[What is needed]: Each line below that holds the word "screenshot" counts once; state the total number of such lines and nothing else.

[Supplied entries]:
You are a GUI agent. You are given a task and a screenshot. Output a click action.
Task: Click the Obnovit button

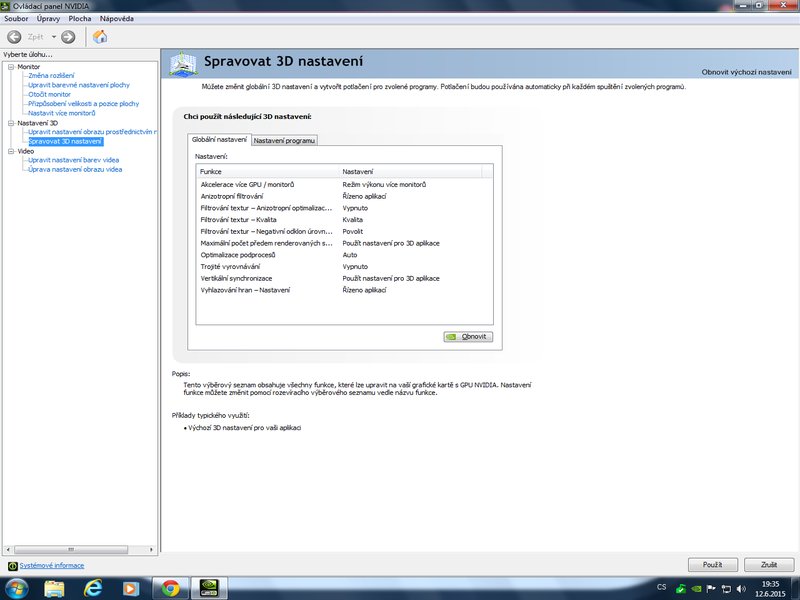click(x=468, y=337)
---
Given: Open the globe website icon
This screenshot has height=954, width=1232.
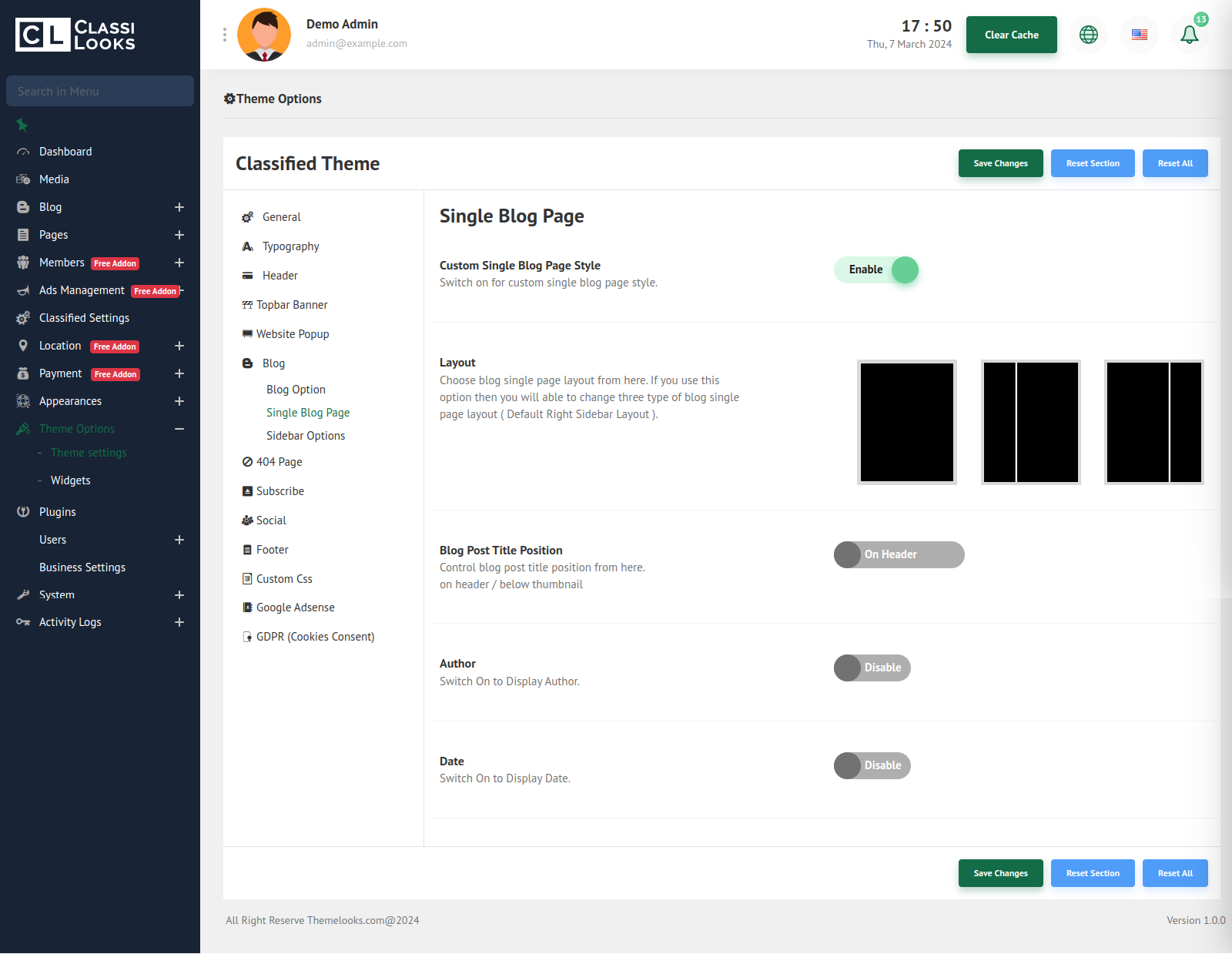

[Worked solution]: 2